The human population infected with LF in Nigeria was previously estimated to be 13.53 million [10]. This estimate, however, was derived from modelling 27 infection data points of which the most recent survey was conducted in the year 1990 using population estimates of the year 2000. These surveys were mostly conducted by individual researchers in their region of interest with no inter-survey standardisation. The geographical extent and standardised protocol of the survey dataset used for the present analysis coupled with a robust modelling method provides the most comprehensive picture of LF endemicity in Nigeria to date. We however did not account for age structure in our population estimates; therefore, figures presented in this work are likely to be higher than the actual infected population.

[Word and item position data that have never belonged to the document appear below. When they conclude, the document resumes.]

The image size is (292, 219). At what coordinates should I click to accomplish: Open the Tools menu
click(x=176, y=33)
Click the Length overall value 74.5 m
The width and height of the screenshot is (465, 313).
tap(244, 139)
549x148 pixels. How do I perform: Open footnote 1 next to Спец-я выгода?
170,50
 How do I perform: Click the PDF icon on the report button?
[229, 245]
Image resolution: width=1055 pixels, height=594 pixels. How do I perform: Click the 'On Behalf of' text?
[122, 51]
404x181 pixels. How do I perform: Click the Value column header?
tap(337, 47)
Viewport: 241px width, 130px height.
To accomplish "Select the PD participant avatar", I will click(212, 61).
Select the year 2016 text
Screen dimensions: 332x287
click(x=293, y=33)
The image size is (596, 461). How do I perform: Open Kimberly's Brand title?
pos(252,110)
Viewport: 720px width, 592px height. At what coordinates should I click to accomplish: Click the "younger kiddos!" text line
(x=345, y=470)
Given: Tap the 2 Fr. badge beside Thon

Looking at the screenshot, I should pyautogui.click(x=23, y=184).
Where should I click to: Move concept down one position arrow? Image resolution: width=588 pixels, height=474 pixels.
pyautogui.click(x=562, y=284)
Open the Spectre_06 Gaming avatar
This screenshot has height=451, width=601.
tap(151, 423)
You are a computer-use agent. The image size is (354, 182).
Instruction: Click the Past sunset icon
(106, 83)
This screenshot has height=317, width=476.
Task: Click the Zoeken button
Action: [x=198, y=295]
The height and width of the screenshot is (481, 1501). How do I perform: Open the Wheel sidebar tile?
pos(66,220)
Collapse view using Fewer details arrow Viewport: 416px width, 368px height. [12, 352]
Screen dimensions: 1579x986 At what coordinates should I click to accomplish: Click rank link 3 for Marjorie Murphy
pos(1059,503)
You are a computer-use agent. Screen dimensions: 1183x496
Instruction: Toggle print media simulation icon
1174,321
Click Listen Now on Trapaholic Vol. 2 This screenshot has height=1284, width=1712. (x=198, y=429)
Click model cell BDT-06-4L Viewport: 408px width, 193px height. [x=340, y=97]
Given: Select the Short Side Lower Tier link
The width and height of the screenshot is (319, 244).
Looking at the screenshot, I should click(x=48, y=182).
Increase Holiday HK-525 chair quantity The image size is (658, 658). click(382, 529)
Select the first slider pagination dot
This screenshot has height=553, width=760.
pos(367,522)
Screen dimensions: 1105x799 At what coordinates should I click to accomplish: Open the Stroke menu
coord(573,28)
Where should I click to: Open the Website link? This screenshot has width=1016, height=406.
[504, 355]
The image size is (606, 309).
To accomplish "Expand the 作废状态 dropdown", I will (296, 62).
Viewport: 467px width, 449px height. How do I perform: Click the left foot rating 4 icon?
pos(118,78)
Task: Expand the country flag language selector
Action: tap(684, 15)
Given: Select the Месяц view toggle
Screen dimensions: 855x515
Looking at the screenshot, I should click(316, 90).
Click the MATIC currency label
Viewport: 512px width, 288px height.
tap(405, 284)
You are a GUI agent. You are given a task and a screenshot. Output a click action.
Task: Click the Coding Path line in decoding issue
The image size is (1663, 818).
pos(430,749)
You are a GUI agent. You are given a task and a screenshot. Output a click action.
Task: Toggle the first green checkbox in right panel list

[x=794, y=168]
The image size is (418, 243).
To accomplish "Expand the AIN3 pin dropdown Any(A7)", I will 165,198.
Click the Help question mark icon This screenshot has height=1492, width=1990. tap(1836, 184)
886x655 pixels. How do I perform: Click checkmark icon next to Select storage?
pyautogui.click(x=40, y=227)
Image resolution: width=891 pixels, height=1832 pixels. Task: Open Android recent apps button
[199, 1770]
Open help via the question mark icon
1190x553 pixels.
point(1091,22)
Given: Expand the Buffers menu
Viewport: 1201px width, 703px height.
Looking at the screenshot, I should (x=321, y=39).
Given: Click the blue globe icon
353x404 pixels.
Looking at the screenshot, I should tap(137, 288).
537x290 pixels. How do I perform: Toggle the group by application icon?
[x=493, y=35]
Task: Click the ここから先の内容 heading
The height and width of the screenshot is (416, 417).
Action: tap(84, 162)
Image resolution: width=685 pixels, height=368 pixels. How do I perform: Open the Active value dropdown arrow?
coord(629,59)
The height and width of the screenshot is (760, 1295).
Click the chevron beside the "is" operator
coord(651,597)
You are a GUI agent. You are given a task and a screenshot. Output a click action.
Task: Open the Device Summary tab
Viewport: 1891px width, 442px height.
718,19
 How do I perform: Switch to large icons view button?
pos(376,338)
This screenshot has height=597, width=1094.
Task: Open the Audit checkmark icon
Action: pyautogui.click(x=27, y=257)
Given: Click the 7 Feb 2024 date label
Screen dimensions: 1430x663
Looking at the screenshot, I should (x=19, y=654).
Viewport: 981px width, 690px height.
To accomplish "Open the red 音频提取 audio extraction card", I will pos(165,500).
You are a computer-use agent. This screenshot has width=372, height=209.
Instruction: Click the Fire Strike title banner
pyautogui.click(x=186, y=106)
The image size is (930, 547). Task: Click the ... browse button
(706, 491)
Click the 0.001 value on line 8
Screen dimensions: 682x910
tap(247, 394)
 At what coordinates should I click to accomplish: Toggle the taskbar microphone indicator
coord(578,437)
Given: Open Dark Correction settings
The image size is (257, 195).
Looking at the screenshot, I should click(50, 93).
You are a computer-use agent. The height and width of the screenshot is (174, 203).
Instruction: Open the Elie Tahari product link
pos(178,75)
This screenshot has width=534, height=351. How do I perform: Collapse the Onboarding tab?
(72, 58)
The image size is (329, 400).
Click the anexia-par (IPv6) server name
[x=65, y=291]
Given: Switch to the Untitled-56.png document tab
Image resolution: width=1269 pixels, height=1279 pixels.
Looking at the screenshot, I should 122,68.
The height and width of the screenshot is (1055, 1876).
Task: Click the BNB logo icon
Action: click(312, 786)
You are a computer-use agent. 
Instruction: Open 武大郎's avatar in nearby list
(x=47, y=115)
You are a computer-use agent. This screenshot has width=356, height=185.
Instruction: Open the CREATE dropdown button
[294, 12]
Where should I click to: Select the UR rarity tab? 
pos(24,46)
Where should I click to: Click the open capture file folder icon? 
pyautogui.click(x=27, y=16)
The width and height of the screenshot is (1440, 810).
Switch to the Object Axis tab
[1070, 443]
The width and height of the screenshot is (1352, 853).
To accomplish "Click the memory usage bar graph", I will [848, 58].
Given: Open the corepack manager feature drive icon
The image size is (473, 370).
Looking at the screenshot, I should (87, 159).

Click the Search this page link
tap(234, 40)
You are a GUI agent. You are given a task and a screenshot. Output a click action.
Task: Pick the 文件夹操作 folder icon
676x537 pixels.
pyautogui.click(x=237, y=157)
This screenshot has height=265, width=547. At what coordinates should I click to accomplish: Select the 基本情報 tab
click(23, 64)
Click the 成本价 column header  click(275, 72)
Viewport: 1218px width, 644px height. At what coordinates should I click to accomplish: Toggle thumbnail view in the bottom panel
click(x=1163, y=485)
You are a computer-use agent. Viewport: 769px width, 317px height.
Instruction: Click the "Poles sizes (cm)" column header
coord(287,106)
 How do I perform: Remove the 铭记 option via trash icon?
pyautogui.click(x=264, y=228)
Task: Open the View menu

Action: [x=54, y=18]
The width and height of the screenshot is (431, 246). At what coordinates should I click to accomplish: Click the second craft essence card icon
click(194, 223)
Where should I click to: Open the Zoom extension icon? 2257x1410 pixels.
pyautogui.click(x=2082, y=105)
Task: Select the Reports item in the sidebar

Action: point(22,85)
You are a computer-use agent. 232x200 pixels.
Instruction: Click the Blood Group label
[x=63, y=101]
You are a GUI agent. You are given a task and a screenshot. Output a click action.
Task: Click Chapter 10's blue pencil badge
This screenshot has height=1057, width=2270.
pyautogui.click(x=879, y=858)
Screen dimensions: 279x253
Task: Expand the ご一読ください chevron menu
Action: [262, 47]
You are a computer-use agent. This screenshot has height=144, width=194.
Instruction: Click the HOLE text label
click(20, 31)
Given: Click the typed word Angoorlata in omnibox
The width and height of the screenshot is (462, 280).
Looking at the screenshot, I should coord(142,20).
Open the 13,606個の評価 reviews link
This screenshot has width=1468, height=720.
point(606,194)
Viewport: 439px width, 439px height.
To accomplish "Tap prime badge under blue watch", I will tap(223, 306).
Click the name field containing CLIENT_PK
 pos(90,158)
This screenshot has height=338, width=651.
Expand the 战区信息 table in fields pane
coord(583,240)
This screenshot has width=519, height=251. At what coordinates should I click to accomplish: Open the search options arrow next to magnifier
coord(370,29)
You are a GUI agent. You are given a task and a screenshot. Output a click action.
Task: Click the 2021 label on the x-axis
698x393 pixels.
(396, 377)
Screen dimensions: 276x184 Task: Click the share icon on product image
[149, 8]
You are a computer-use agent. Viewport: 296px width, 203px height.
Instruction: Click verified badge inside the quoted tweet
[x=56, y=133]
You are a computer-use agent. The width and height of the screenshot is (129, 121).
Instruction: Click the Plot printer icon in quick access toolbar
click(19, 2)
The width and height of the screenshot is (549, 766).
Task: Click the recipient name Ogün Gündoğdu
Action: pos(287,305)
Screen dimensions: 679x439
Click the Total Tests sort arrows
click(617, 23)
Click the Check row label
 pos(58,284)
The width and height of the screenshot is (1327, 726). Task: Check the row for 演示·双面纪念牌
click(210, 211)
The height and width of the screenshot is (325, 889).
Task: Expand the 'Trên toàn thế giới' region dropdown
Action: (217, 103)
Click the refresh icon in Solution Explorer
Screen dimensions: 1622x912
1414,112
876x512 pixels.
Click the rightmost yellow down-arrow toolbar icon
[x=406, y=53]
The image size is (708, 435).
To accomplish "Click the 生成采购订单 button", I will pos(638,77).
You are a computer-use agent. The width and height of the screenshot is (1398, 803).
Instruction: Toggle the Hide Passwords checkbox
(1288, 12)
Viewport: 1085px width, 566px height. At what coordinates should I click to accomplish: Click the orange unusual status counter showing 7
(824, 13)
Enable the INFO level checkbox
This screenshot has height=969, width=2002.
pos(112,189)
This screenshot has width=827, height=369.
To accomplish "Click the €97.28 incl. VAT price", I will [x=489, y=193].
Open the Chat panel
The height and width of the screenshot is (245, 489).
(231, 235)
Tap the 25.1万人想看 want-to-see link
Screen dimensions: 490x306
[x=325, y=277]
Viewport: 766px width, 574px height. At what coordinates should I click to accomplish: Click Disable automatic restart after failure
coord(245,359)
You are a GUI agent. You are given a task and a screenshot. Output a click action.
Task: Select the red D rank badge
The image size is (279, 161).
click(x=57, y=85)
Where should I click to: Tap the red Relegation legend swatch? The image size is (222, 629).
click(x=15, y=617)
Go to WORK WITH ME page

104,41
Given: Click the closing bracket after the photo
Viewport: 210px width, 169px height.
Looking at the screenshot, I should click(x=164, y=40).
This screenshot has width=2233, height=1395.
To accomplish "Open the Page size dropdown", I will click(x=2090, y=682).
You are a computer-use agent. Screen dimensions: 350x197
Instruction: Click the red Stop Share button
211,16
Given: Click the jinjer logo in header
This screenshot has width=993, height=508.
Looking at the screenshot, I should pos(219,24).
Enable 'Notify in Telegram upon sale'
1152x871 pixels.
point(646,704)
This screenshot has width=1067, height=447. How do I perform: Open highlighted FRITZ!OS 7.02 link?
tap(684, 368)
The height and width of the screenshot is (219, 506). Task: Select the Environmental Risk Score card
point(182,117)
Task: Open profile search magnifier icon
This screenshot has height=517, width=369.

Mathematical models have been used to assess the impact of intervention (mainly MDA and vector control) on the LF transmission [61]. The three most commonly used models for evaluating LF interventions are the population-based model, EPIFIL [62], and individual-based models TRANSFIL and LYMFASIM [63, 64]. These models have been trialled on data from LF endemic communities in India, Papua New Guinea and Kenya [61]. One key parameter in these models is baseline LF prevalence levels. These prevalence levels, however, were obtained from surveys conducted by in-country programmes which were sometimes patchy and did not have complete geographical coverage of the area of interest. Further, these data follow the structure of RAGFIL mapping, where entire districts are classed as either endemic or non-endemic according to results from a single survey point within the district. Estimates from our work, however, provide a comprehensive picture of the baseline LF burden for Nigeria. This will be invaluable data to parameterise these models in different settings and to assess the spatial heterogeneity of control efforts.

Conclusions

Modelling the baseline endemicity of infection should ideally be performed prior to scaling up control programmes. Good knowledge of the extent of disease burden is also useful for raising awareness and serves as framework for advocacy for community/institutional engagement. Since the LF control programme is already ongoing in Nigeria, these model estimates provide a basis with which to evaluate control efforts and encourage more coordination towards reaching the elimination targets. Prevalence estimates provided may also serve as a proxy for estimating the burden LF morbidity (lymphedema and hydrocele) [65] in line with planning morbidity management and disability prevention programmes.